Task A – From the passage on Withers' photograph below, list the kinds of merchandise it names as carrying the image or its message.
Task B –
Answer these questions using the passage on Withers' photograph below.
(i) Which center organized the travelling exhibition For all the World to see?
(ii) Who curated the 2008 exhibition at the MoCADA museum?
(iii) How many men wore "I Am a Man" T-shirts at the event Chester Higgins Jr. organized?
Task C – Carry the passage on Withers' photograph below forward, writing the next part after its final sentence.

— Start of Extract provided —

Wither’s photograph I am a man: Sanitation workers assemble in front of Clayborn Temple for a solidarity march, Memphis, Tennessee, 1968 has now become an icon of the Visual culture of the civil right struggle and continues to be widely spread through a network of merchandizing, such as postcards, poster, book covers… and other portable objects such as t-shirt or buttons that disseminates the message I am a Man even further in the same way Wedgwood’s medallion was turned into a fashion artifact. Moreover, Withers’ s image continues to circulate also via cultural institutions such as Black history museums (the National Civil Rights Museum of Memphis for instance) and special exhibitions with the Civil Right period as a focus. For instance, the travelling exhibition For all the World to see: the Visual culture and the struggle for Civil rights organized by the Center for Art, Design and Visual Culture of the University of Maryland, and in partnership with the National Museum of African American History and Culture, Smithsonian Institution has adopted Withier’s image as the header of its online exhibition[1] and as a cover for its companion book (Yale university Press). The MoCADA museum also celebrated the legacy of the iconic motto I am a Man in 2008 with a special exhibition regrouping a dozen of artists paying homage to Withiers’ s photograph (Sept.25, 2008- Jan. 18, 2009, curated by Kevin Powell). In addition, during the opening weeks of the exhibition New York Times photojournalist Chester Higgins Jr., organized a photo shout with two hundred men wearing T-shirts emblazoned with “I Am a Man” as to recreate Withers’ s image.

— End of Extract provided —
— Start of Data excerpt —

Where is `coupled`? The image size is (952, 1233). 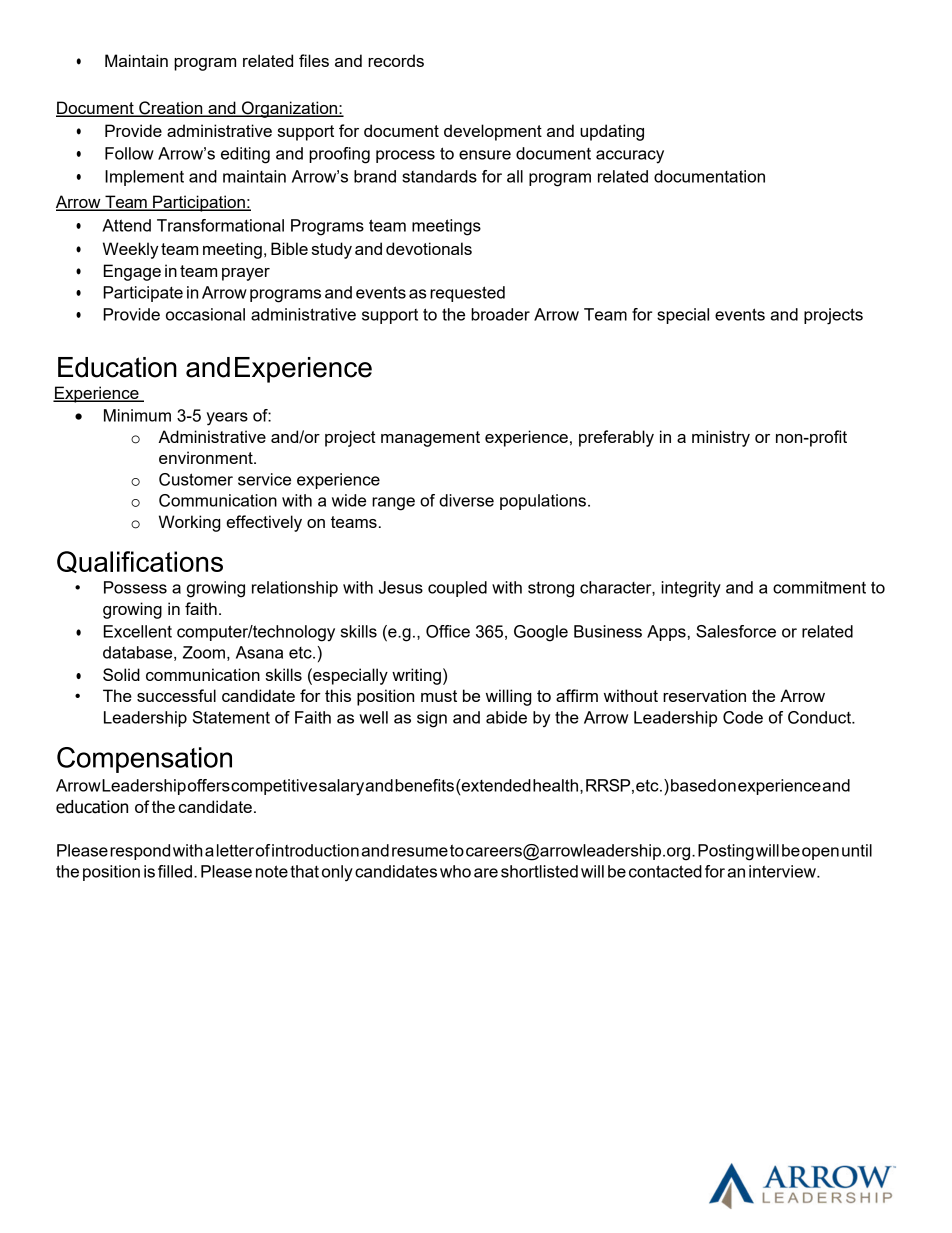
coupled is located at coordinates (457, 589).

— End of Data excerpt —

Final result A – postcards, poster, book covers, t-shirt, buttons

Final result B –
(i) The Center for Art, Design and Visual Culture of the University of Maryland
(ii) Kevin Powell
(iii) Two hundred

Final result C –
African American Glenn Ligon and Hank Willis Thomas were some of the artists included at the MoCADA show whose works appropriated Wither’ s iconic image. Their artistic engagement belongs to a larger artistic practice of revision, recycling and re-appropriation of found objects or mass popular culture images that began with cubism and was most evident in Duchamp’s ready-made of Warhol’s Marilyn for instance. Their work are also instances of archival art, that is to say art that “ elaborates on the found image, object and text, and favor the installation format” so as to “ make historical information, often lost or displayed, physically present” (Hoster, 2004, 4). This type of appropriation of previous images is another form of circulation of the prototype image and informs us of its social life, and how people and artists with their own frame of reference will relate differently to the image.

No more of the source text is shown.